Mississippi Hate Crime Law Could Be Expanded to Include LGBTQ and Disabled Groups

A bill faces a Tuesday deadline in Mississippi's House Judiciary B Committee that would expand the state's hate crime law to include those committed against someone based on their sexual orientation, gender identity, or disability, bringing state law in line with federal law.

Mississippi is one of 17 states that does not have a hate crime law that includes sexual orientation or gender identity, according to the Movement Advancement Project, a data-based nonprofit that promotes equality.

Advocates for LGBTQ rights and other supporters of the bill held a press conference at the state Capitol urging state lawmakers to pass the bill Monday, according to The Associated Press.

"When a person is targeted simply by who they are or what abilities they do or don't have, it isn't just a crime against them. It's a crime against everyone like them," Scott Crawford, who serves on the board of the Mississippi Coalition for Citizens with Disabilities, said Monday according to the AP. "It intimidates and terrorizes the entire community of people."

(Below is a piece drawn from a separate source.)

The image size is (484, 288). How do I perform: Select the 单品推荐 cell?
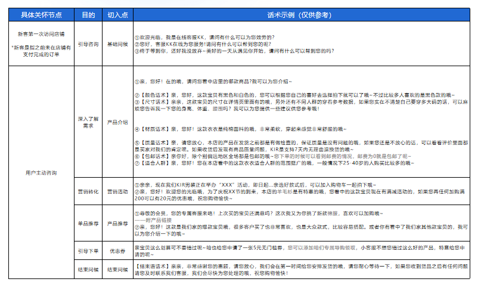point(88,224)
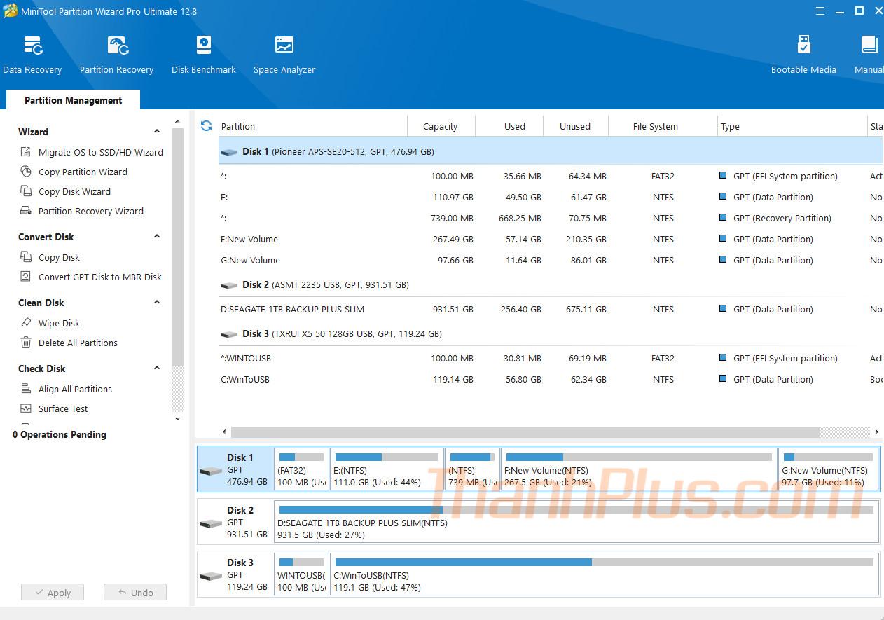
Task: Select the C:WinToUSB usage bar in the disk map
Action: pyautogui.click(x=603, y=562)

The state's current hate crimes law, enacted in 1994, increases penalties when people are convicted for crimes determined to be motivated by "actual or perceived race, color, ancestry, ethnicity, religion, national origin or gender of the victim," according to the AP.

Mississippi Hate Crimes Sexual Orientation Gender Disablitity
The Mississippi state flag flies in front of the Mississippi State Capitol building in Jackson, Mississippi on June 28, 2020. Mississippi is considering a bill to expand its hate crime laws to align with federal laws and include protections for those attacked based on their sexual orientation, gender identity, or disability. Rory Doyle/AFP via Getty Images

MAP also reports that 22 states specifically protect against hate crimes motivated by sexual orientation or gender identity, while 11 states have a law that protects based on sexual orientation.

House Bill 1467 will be abandoned if it is not considered by Tuesday, and the AP reported that similar legislation has failed at the same stage multiple times over the past four years.

The most recent update to the 1994 law came in 2017, when a bill was passed that added protections for law enforcement officers, according to The Center for Public Integrity.

Due to a lack of public awareness, hate crimes against those who are physically or intellectually disabled are often called "the invisible hate crime," according to the Southern Poverty Law Center.

The SPLC also reported in 2018 that a National Crime Victimization Survey showed disabled people are about 2.5 times more likely to experience some form of violence than those without disabilities.

In 2009, the Matthew Shepard and James Byrd Jr. Hate Crimes Prevention Act was passed, amending federal hate crime laws to include "crimes motivated by a victim's actual or perceived race, color, religion, national origin, gender, gender identity, sexual orientation or disability," the SPLC reported, and also makes it easier for federal authorities to get involved in an investigation if local authorities can't or won't investigate.